*** Opening of GIVEN PASSAGE ***

I'm not sure that I entirely buy the idea of Obama as so cold. He has two healthy, loving daughters, and wonderful strong wife, and is the poster-family for the typical American family. No one who is that good with children is a cold person or could be emotionally dead inside. At that point, you'd have marital scandals and rebellious children. Thankfully, this administration has been free of such personal scandals, which is a bit of a relief. It's nice to have a president who is focusing on leading the country in an eloquent and intelligent way, instead of fraught with personal drama.

I also think that this is a catch-22 for the President, similar to the Queen Mother's response to Diana's funeral. Many argued that if she didn't cry, she would be seen as heartless and cold. If she did cry, she would be seen as too weak to be capable of running the country. In the end, her reserved dabbing of tears was seen as the only possible compromise.

But this story from Obama's childhood is very illuminating:

     Over lunch, Barry, who was 9 at the time, sat at the dining table and listened intently but did not speak. When he asked to be excused, Ann directed him to ask the hostess for permission. Permission granted, he got down on the floor and played with Bryant’s son, who was 13 months old. After lunch, the group took a walk, with Barry running ahead. A flock of Indonesian children began lobbing rocks in his direction. They ducked behind a wall and shouted racial epithets. He seemed unfazed, dancing around as though playing dodge ball “with unseen players,” Bryant said. Ann did not react. Assuming she must not have understood the words, Bryant offered to intervene. “No, he’s O.K.,” Ann said. “He’s used to it.”
     “We were floored that she’d bring a half-black child to Indonesia, knowing the disrespect they have for blacks,” Bryant said. At the same time, she admired Ann for teaching her boy to be fearless. A child in Indonesia needed to be raised that way — for self-preservation, Bryant decided. Ann also seemed to be teaching Barry respect. He had all the politeness that Indonesian children displayed toward their parents. He seemed to be learning Indonesian ways.
     “I think this is one reason he’s so halus,” Bryant said of the pres­ident, using the Indonesian adjective that means “polite, refined, or courteous,” referring to qualities some see as distinctively Javanese. “He has the manners of Asians and the ways of Americans — being halus, being patient, calm, a good listener. If you’re not a good listener in Indonesia, you’d better leave.”

*** Close of GIVEN PASSAGE ***
*** Opening of INPUT DATA ***

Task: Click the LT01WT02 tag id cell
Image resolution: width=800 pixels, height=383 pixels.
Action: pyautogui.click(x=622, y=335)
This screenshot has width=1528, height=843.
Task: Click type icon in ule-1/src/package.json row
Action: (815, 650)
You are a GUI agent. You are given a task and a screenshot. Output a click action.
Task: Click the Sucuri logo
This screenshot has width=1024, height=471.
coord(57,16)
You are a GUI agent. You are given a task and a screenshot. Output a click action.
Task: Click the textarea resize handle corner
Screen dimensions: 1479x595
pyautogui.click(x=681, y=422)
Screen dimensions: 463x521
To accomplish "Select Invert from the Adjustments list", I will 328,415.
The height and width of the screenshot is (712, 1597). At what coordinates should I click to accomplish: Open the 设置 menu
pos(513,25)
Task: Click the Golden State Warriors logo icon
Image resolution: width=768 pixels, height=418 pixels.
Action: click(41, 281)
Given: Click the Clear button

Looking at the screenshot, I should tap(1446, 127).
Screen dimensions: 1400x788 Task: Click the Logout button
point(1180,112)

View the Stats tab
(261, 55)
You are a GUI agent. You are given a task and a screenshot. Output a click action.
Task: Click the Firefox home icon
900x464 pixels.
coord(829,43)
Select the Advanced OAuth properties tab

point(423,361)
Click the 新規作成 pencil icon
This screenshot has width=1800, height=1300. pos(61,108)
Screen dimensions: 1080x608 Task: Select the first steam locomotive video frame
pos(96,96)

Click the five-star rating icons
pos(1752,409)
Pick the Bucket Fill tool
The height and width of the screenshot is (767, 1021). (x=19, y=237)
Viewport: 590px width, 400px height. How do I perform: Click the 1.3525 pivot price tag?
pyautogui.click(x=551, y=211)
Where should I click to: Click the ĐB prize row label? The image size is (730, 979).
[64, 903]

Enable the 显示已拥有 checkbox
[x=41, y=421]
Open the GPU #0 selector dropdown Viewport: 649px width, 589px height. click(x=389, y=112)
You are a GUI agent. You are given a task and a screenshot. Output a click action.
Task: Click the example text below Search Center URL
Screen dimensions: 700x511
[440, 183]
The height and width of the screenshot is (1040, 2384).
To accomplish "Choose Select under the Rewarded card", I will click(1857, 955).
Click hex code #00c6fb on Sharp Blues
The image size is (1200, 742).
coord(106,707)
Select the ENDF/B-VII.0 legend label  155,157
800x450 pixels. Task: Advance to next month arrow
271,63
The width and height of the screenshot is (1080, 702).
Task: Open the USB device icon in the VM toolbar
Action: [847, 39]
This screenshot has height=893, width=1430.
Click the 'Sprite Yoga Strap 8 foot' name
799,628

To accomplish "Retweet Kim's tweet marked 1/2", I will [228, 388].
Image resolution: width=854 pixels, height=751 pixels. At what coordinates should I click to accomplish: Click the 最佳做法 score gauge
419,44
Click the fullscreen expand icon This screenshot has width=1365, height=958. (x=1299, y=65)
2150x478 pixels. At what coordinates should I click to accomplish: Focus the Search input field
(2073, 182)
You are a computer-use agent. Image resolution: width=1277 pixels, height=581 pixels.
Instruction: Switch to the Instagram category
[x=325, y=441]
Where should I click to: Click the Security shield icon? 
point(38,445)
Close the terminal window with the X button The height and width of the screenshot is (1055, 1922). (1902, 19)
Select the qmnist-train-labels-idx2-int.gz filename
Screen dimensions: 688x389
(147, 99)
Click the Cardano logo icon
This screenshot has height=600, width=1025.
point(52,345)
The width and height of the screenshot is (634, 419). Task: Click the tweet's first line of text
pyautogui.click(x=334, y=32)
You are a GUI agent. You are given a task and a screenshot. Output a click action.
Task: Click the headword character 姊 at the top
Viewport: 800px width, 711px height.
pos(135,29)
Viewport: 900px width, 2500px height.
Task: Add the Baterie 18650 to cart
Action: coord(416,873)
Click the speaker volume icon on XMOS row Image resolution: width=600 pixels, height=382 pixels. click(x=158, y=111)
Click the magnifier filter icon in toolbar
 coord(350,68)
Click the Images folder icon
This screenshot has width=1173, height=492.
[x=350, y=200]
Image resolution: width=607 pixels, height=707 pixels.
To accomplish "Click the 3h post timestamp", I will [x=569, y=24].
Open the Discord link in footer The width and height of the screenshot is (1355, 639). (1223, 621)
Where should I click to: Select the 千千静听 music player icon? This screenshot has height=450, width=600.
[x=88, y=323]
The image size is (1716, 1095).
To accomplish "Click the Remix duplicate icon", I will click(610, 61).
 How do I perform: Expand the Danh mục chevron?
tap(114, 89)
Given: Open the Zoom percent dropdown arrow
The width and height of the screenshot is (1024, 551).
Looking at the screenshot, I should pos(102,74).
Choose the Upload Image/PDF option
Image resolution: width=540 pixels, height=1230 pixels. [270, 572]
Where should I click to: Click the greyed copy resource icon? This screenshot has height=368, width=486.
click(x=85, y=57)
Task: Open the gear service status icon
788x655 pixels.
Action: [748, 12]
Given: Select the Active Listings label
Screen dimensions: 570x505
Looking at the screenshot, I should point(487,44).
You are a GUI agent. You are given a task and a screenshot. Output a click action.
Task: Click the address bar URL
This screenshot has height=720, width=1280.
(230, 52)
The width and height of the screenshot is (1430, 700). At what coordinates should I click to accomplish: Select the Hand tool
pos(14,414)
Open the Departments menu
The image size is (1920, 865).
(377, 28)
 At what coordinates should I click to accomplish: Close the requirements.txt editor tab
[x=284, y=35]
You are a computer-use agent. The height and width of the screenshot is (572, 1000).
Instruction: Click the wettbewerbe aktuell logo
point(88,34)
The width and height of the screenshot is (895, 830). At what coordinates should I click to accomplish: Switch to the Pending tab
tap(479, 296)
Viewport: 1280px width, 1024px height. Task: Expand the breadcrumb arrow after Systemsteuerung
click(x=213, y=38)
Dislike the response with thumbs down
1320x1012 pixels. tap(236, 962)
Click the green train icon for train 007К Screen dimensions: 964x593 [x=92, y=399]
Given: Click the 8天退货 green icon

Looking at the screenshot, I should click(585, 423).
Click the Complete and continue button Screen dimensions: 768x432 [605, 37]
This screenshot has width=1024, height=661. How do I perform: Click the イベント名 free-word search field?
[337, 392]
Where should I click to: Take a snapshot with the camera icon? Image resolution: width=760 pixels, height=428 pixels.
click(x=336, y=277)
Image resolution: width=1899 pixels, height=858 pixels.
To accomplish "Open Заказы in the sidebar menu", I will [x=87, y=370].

*** Close of INPUT DATA ***

* WHAT TO DO:
1 > List the English words that the passage about Obama gives as the meaning of the Indonesian adjective "halus."
2 > Duplicate the passage about Obama word for word, starting at "I also think" and ending at "only possible compromise.".

* SOLUTIONS BY TASK:
1 > polite, refined, courteous

2 >
I also think that this is a catch-22 for the President, similar to the Queen Mother's response to Diana's funeral. Many argued that if she didn't cry, she would be seen as heartless and cold. If she did cry, she would be seen as too weak to be capable of running the country. In the end, her reserved dabbing of tears was seen as the only possible compromise.